* **TASK REQUIREMENTS**:
- A) In the HBase thread about S3, what do NativeS3FileSystem and S3FileSystem return for getCanonicalServiceName?
- B) Write the next part of the HBase thread about running on S3, picking up after its final line.

* **SOURCE PASSAGE**:
+++
Since S3FileSystem is not taken into account in FSHDFSUtils#isSameHdfs, we
need to add more code to avoid the overhead.

Can you log a JIRA with what you discovered ?

Thanks

On Thu, Jun 21, 2018 at 2:08 PM, Austin Heyne <[email protected]> wrote:

> Hi again,
>
> I've been doing more digging into this and I've found that with the way
> the code it written it's actually impossible. In FSHDFSUtils [1] HBase
> attempts to get the Canonical Service Name from Hadoop. Since we're running
> on EMR our filesystem is the S3NativeFileSystem (com.amazon) which extends,
> I believe, the NativeS3FileSystem (org.apache). Since the
> NativeS3FileSystem [2] and S3FileSystem [2] both always return null for
> getCannonicalServiceName and from testing it appears the S3NativeFileSystem
> does the same it looks like there is no way to get past the check in
> FSHDFSUtils.isSameHdfs when running on S3 of any kind.
>
> Does anyone know of a workaround for this issue?
+++
* **DATA EXTRACT**:
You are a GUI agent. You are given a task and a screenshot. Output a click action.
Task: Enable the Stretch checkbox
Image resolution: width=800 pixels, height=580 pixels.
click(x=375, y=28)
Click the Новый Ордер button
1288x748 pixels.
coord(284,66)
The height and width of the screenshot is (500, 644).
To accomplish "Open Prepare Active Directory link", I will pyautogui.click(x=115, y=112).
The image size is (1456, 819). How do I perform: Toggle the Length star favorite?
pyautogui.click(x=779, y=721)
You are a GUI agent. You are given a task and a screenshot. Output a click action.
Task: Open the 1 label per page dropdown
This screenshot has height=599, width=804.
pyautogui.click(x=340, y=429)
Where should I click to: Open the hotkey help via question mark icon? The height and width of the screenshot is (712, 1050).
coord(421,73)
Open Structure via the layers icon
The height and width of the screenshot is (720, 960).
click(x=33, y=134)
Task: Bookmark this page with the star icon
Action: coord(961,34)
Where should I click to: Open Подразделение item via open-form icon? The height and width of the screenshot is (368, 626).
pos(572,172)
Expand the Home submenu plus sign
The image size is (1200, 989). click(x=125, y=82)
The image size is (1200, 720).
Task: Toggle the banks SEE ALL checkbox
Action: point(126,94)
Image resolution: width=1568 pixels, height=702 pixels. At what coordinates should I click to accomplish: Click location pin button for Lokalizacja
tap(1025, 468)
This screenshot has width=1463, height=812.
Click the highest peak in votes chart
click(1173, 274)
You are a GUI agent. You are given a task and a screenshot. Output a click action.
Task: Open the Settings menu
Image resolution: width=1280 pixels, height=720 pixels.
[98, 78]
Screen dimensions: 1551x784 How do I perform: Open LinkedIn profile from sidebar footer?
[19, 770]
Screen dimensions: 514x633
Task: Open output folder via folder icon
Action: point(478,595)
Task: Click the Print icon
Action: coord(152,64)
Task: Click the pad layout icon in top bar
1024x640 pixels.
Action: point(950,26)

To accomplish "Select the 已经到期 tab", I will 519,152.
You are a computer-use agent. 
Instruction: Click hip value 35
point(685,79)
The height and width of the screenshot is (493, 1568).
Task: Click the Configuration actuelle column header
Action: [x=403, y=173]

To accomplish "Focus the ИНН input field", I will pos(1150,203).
+++
* **PER-TASK ANSWERS**:
- A) They always return null.

- B)
>
> Thanks,
> Austin Heyne
>
> [1] https://github.com/apache/hbase/blob/rel/1.4.2/hbase-server/
> src/main/java/org/apache/hadoop/hbase/util/FSHDFSUtils.java#L120-L123
> [2] https://github.com/apache/hadoop/blob/release-2.8.3-RC0/hado
> op-tools/hadoop-aws/src/main/java/org/apache/hadoop/fs/
> s3native/NativeS3FileSystem.java#L788-L791
> [3] https://github.com/apache/hadoop/blob/release-2.8.3-RC0/hado
> op-tools/hadoop-aws/src/main/java/org/apache/hadoop/fs/s3/
> S3FileSystem.java#L403-L406
>
>
> On 06/20/2018 07:07 PM, Austin Heyne wrote:
>
>> Hi everyone,
>>
>> I'm trying to run a bulk load of about 15TB of data sitting in s3 that
>> I've bulk ingested. When I initiate the load I'm seeing the data get copied
>> down to the workers and then back up to s3 even though the HBase root is
>> that same bucket.
>>
>> Data to be bulk loaded is at s3://bucket_name/data/bulkload/z3/d/ and
>> the HBase root is s3://bucket_name/. I have validation disabled through the
>> "hbase.loadincremental.validate.hfile" = "false" config set in code
>> before I call LoadIncrementalHFiles.doBulkLoad. (Code is available at
>> [1]) The splits have already been generated with the same config that was
>> used during the ingest so they'll line up. I'm currently running HBase
>> 1.4.2 on AWS EMR. The logs of interest were pulled from a worker on the
>> cluster:
>>
>> """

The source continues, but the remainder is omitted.